Home Film “Charlatan” – erhellender Geschichtsunterricht atmosphärisch präsentiert

“Charlatan” – erhellender Geschichtsunterricht atmosphärisch präsentiert

Autor: Mick

"Charlatan" Filmplakat (© CINEMIEN Filmverleih)

Charlatan

Darsteller: Ivan Trojan, Juraj Loj, Jaroslava Pokorná, Jirí Cerný
Regie: Agnieszka Holland
Dauer: 118 Minuten
FSK: freigegeben ab 16 Jahren
Website: cinemien.de/film/charlatan
Facebook: facebook.com/cinemiendeutschland


Ihre Vergangenheit in der Tschechoslowakei lässt die polnische Vorzeige-Regisseurin Agnieszka Holland („Hitlerjunge Salomon“, „Die Spur“) einfach nicht los. In ihrem neuen Historiendrama „Charlatan“ erzählt uns die Absolventin der Prager Filmhochschule die ereignisreiche Geschichte des tschechischen Heilers Jan Mikolášek und bereichert dabei unseren Erfahrungsschatz mit ihrem detaillierten Nischenwissen ungemein. Da muss es einem auch gar nicht peinlich sein, noch nie vom tschechischen Vorreiter der Homöopathie gehört zu haben, der von den 40ern bis in die späten 50er Jahre in der Tschechoslowakei Tausenden von Menschen mit praktizierter Naturheilkunde geholfen und es damit zu Reichtum und zumindest lokaler Berühmtheit gebracht hat.

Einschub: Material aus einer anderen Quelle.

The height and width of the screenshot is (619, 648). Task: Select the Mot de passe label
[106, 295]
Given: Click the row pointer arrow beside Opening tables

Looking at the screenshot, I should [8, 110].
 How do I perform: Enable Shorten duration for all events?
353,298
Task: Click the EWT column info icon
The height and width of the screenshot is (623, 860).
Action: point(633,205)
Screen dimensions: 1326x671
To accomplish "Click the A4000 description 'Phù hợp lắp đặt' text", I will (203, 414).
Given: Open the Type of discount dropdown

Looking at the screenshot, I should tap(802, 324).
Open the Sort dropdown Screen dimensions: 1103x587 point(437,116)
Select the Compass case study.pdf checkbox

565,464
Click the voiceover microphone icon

Wir lernen Jan (Ivan Trojan) kennen, als sein Geschäft längst floriert, und die Leute in der Schlange vor seiner Praxis in der Nähe von Prag lange Wartezeiten in Kauf nehmen, um von ihm behandelt zu werden. Das ist zwar überaus einträglich, erfordert jedoch ebenso einen unermüdlichen Einsatz, den er wie selbstverständlich auch seinem treuen Assistenten František (Juraj Loj) abverlangt. Dem nämlich diktiert er nicht nur seine Diagnosen und Therapievorschläge, sondern lässt ihn obendrein in der belagerten Villa für Ordnung sorgen. Wer kein Fläschchen mit seinem Urin dabei hat, wird erst gar nicht vorgelassen, denn darauf basiert schließlich seine Diagnosemethode, die er während seines Jahre langen Praktizierens immer weiter verfeinert hat.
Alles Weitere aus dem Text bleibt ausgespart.